Churches often know how to pull at heart strings just right. The worship leaders play just the right music at just the right times. The preacher uses just the right amount of humor mixed with just the right amount of points that hit home. And all of this together causes people to leave feeling happy, convicted, and as if they’ve met with God.
But have they?
It’s everywhere we go. It’s in the large churches. It’s in the conferences. And everyone says that it needs to be in your church, too.
But the truth is, it already is.
We can’t help but think this way. We want people to worship. We want people to respond to the message. Is that wrong? I don’t think so. Part of being a worship leader is creating an atmosphere conducive to worship. How far should we go in doing that? As far as we’re able, and as far as it takes.
Yet we shouldn’t focus on all of these elements as if they were the things that stir people to worship and respond to God. Go ahead and do them, but not as if they are substance of worship. Worship doesn’t take place because of perfectly timed chords, but in the heart of the one playing, and in the hearts of those listening, when they are in awe of the Almighty God.
So at what point does “creating an atmosphere conducive to worship” step over the line and become manipulative? I’m not sure, but I think it has a lot to do with the hearts of the worship leaders.
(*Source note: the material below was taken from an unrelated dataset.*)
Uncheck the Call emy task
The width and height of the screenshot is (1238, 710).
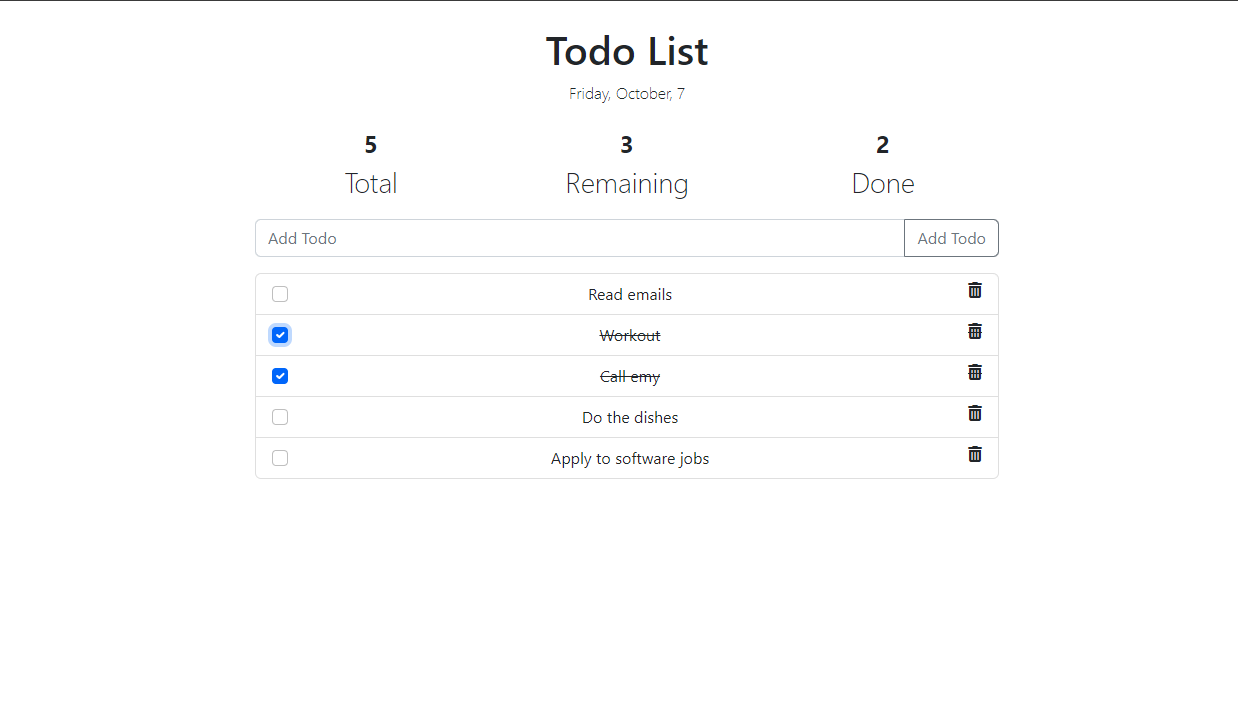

If you’re a worship leader or preacher, ask yourself these questions:
- Are you truly worshiping, or simply trying to tug at heart strings?
- Are you seeking to point everyone to worship the God who you yourself love, or are you seeking simply to build up your church or make yourself look good?
- Have you been changed by the grace of God, and are you leading worship and preaching out of the joy of being shown grace?
Sure, we ought to everything with excellence. But don’t let the excellence become the focus. Simply worship God genuinely, and preach the Word truthfully, and let God move in people’s hearts.